Our Approach
We are committed to research that is rigorous, reflexive, and community-centred. This means foregrounding lived experience in research design, engaging meaningfully with the communities our work concerns, and producing knowledge that is both conceptually sophisticated and practically actionable.
We encourage a co-design philosophy across research activities, working in genuine partnership with direct and indirect stakeholders in the sociotechnical context in which sextech is deployed. We believe that the people most affected by a technology are essential partners in understanding, evaluating, and shaping it.
We are an independent initiative. It is not formally affiliated with, endorsed by, or hosted by any university or institution.
Our Values
Empowerment: We centre the autonomy, rights, and self-determination of the communities that research engages with, particularly those who have historically been excluded from both sexual culture and technological design.

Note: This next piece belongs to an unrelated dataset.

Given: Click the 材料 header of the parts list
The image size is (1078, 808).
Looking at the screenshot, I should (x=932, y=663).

Rigour: We hold ourselves to the highest standards of inquiry, ethical practice, and methodological transparency.
Transformation: We are committed to research that does not merely describe the world but contributes to changing it by breaking stigma, informing policy, and improving practice.
Openness: We are committed to knowledge translation and public engagement, ensuring that research findings reach beyond academia to the practitioners, policymakers, and communities who can act on them.
Research Themes
What ethical frameworks are appropriate for the design, provision, and use of sextech in different settings? How should consent, privacy, and safety be approached in different contexts?

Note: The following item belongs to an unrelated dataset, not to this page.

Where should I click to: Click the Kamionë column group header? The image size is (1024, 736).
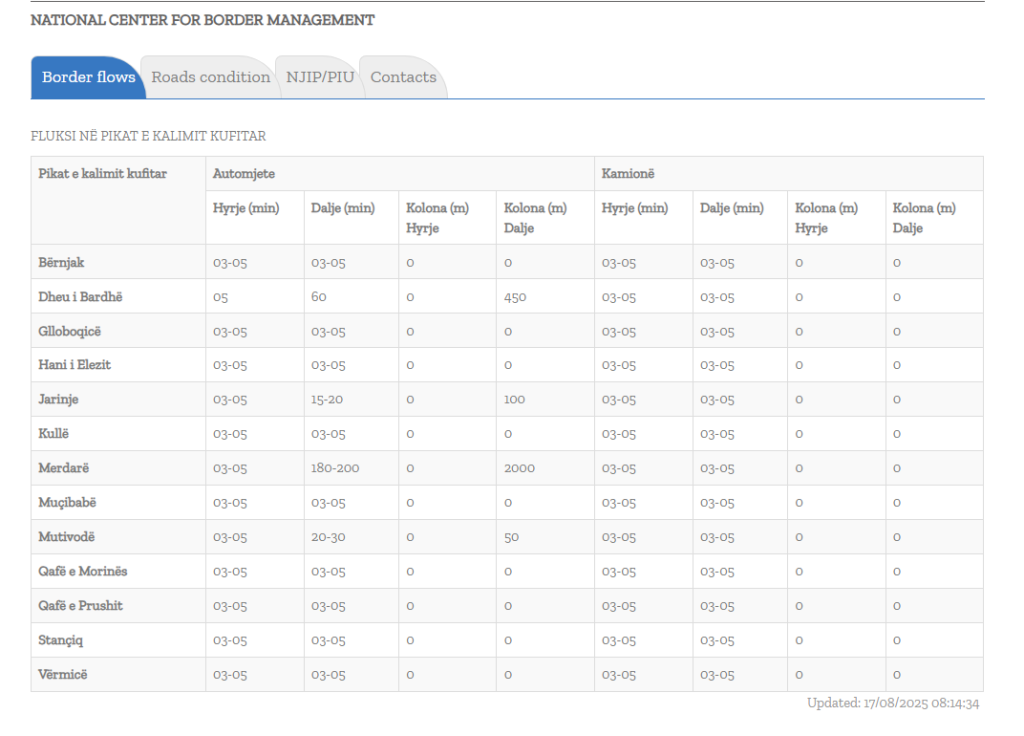coord(627,174)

What are the design requirements for sextech that genuinely serves different communities? What does state-of-the-art development currently offer? Where are the current gaps?
How do stakeholders understand, navigate, and engage with sextech? What are the implications for policy and professional practice?
What are the perspectives, needs, priorities, and concerns of different communities of users who use or might use sextech? How does sextech intersection with gender, sexuality, age, and other dimensions of identity?